The present invention relates generally to electrical antennas and in particular to an antenna generating an efficient and uniform electromagnetic field for plasma generation and the like.
High frequency electrical fields for the generation of plasma may make use of a conductive coil (“field applicator”) driven by an AC current oscillating in the megahertz to gigahertz range. A gas within the coil receives energy from the coil through inductive coupling exciting the gas into a plasma state.
Such inductive coupling techniques for generating plasma have a number of significant problems. First, normally the conductive coil must have multiple “turns” and each turn exhibits a mutual capacitance with adjacent turns of the loop creating field (and hence plasma) manifest as of nonuniform plasma ion speeds, trajectories and densities. Non-uniformities in the plasma may adversely affect applications were uniform plasma is required (for example, for etching in the integrated circuit industry) and may waste energy on undesired plasma processes. The mutual capacitance also limits the voltage that may be applied to the conductive coil without dielectric breakdown between the turns of the coil.
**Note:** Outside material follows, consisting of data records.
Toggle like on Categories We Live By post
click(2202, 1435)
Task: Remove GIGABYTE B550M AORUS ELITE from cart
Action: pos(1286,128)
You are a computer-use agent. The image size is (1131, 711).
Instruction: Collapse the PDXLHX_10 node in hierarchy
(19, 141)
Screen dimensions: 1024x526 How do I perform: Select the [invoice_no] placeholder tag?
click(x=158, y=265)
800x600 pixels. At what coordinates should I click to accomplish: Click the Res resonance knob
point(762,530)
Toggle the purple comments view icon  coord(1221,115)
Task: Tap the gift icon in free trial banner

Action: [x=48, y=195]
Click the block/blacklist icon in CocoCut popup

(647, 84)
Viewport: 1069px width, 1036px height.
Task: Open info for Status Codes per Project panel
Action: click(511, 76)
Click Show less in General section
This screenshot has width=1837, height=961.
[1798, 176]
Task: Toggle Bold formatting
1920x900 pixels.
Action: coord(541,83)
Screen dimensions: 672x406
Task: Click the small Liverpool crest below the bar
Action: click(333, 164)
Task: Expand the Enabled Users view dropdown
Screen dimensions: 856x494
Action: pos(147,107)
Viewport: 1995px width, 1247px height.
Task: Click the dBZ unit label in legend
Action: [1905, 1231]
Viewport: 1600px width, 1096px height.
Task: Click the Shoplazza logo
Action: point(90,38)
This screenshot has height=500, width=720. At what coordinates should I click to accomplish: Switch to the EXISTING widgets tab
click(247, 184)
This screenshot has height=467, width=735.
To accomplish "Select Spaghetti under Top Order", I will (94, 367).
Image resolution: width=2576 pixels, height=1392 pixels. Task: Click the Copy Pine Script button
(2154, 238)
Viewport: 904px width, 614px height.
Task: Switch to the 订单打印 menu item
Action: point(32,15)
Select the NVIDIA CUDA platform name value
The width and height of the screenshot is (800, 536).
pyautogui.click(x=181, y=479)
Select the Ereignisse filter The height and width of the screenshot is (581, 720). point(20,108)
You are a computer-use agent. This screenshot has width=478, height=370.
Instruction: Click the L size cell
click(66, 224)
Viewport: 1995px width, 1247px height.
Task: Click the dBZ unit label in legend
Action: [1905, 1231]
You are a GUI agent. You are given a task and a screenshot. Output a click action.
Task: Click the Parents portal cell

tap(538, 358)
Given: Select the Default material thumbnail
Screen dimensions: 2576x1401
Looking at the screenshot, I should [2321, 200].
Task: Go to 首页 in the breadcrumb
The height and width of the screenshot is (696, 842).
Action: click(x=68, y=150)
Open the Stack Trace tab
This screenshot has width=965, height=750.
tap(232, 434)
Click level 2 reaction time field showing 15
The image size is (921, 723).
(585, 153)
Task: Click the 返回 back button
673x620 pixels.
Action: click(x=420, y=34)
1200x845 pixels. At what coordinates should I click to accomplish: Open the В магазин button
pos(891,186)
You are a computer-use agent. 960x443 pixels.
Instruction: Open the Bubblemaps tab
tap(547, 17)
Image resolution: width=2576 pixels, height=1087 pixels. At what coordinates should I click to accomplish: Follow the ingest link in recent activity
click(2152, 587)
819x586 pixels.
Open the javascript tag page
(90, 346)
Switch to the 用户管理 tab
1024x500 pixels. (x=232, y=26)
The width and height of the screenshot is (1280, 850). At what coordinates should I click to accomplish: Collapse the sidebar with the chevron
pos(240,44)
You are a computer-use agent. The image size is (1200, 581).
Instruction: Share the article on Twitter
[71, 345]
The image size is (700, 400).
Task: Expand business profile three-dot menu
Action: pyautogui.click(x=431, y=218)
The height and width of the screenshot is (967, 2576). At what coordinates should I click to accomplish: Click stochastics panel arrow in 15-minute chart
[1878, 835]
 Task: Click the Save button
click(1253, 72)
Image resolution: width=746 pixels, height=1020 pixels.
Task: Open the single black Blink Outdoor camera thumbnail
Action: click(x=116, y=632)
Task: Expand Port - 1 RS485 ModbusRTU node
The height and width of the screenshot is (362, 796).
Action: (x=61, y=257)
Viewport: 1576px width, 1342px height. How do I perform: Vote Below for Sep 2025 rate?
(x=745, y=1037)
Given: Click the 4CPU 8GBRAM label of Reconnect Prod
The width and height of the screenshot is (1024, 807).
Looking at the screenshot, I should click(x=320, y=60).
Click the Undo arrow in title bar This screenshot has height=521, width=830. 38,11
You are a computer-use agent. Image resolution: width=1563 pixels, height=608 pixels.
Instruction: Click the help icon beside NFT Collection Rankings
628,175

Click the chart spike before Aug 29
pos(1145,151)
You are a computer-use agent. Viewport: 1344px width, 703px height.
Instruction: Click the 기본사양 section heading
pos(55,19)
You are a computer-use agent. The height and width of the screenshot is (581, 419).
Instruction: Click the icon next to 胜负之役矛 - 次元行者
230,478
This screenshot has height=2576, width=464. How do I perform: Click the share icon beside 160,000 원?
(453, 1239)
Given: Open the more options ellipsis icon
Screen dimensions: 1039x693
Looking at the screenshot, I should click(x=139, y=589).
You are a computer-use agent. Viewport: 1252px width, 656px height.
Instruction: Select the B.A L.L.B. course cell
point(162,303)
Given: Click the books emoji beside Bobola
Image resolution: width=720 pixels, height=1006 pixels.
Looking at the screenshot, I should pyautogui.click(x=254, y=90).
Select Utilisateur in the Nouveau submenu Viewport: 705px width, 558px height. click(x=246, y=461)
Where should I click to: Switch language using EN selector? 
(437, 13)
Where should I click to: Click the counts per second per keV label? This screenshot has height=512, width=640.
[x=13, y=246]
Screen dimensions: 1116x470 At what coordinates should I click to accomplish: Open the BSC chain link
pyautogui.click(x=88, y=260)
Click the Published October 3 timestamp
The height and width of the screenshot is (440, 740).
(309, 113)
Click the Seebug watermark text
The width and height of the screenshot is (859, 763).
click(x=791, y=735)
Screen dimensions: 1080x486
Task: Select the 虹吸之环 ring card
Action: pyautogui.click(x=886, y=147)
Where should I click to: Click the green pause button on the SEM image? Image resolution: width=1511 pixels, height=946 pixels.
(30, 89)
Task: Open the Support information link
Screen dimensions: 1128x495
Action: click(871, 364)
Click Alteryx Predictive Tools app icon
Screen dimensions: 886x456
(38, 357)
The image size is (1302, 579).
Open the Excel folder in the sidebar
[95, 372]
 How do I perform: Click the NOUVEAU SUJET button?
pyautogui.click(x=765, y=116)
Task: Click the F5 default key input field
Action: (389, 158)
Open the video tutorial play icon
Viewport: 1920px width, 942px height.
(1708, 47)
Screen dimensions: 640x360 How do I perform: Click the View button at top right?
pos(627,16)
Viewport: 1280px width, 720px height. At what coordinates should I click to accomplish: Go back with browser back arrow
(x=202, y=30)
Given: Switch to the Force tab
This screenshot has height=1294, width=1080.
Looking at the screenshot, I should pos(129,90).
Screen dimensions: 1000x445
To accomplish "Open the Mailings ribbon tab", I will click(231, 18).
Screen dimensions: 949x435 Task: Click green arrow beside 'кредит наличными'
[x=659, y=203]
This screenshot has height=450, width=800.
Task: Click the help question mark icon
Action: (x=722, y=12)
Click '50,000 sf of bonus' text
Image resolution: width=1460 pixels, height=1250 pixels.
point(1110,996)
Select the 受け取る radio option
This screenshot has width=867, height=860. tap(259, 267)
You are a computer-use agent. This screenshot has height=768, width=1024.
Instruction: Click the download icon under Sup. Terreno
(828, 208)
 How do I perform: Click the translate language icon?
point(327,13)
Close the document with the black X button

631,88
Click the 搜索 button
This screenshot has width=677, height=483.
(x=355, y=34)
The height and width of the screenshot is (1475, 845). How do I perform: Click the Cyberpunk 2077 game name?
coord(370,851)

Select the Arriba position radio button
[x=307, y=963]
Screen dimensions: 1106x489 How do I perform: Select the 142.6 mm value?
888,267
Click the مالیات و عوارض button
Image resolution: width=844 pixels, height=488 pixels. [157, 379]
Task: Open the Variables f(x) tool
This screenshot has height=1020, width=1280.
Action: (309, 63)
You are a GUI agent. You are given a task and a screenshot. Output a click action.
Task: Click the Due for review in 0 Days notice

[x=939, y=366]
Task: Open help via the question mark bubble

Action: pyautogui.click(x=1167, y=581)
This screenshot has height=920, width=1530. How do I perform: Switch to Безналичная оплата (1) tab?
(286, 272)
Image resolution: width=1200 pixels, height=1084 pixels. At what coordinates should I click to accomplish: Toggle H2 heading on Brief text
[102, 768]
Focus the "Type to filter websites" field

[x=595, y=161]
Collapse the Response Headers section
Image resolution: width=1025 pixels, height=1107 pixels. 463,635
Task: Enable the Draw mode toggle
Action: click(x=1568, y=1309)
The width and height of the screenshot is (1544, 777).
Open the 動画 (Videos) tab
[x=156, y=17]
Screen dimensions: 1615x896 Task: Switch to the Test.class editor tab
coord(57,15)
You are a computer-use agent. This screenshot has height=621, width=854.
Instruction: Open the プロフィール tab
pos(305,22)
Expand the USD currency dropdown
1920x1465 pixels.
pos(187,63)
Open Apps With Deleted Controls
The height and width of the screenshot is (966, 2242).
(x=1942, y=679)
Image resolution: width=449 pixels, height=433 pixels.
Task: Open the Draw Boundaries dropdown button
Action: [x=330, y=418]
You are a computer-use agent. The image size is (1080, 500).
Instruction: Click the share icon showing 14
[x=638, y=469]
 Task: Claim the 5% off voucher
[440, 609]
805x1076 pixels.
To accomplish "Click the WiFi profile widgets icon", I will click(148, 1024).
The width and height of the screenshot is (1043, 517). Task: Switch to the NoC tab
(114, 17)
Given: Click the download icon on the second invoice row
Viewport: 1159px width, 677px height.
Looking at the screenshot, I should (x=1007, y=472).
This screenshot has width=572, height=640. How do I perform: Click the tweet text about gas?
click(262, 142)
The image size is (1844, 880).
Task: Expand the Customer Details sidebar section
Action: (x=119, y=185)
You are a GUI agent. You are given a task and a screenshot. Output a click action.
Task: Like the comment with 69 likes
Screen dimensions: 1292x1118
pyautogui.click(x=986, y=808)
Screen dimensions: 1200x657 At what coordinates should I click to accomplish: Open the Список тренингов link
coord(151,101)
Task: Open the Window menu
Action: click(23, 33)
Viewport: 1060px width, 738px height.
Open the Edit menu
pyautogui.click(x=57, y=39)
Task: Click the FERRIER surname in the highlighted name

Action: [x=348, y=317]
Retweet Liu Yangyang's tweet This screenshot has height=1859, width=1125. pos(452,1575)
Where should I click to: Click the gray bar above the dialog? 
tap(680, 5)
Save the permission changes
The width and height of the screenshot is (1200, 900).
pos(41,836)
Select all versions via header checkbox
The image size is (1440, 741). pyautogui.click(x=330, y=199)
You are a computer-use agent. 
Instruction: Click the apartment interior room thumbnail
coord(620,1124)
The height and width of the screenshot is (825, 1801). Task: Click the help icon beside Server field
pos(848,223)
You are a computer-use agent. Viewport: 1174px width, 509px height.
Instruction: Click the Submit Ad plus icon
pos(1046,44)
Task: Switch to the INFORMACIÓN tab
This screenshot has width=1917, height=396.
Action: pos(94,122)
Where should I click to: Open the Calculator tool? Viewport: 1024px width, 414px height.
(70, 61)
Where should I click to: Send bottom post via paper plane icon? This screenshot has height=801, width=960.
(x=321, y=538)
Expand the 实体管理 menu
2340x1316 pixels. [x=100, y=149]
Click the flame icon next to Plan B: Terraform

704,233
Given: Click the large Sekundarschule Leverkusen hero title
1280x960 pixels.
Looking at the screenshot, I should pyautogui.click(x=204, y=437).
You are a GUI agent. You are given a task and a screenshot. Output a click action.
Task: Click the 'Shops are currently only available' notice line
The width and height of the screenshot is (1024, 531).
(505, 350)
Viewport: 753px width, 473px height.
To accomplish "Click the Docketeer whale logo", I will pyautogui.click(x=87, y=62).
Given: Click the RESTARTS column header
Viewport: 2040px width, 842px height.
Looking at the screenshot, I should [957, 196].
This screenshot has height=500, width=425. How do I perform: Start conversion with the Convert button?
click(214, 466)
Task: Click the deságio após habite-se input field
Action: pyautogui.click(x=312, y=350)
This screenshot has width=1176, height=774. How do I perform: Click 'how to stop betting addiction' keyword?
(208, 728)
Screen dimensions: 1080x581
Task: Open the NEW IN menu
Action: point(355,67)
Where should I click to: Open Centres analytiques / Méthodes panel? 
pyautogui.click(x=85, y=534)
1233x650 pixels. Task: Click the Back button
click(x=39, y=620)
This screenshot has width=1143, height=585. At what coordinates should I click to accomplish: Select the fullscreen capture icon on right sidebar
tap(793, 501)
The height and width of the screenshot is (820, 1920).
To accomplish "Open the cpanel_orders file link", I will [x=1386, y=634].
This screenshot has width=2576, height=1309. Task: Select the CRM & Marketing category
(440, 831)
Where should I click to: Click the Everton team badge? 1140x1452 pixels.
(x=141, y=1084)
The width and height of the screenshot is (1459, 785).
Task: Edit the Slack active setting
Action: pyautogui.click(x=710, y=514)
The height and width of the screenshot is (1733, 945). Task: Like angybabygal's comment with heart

Second, the large amount of electrical power and hence large amounts of electrical current required to pass through the conductive coil produce significant resistive heating requiring complicated or bulky cooling structures. The use of highly conductive materials, such as copper, can reduce resistive losses, but the use of copper and similar metals is complicated by the susceptibility of such highly conductive materials to corrosion and melting in the harsh environment of the plasma.
Third, efficient driving of the conductive loop requires that the loop be part of a resonant structure implemented by placing a tuning capacitor into the coil circuit. Capacitors suitable for this purpose are expensive and bulky.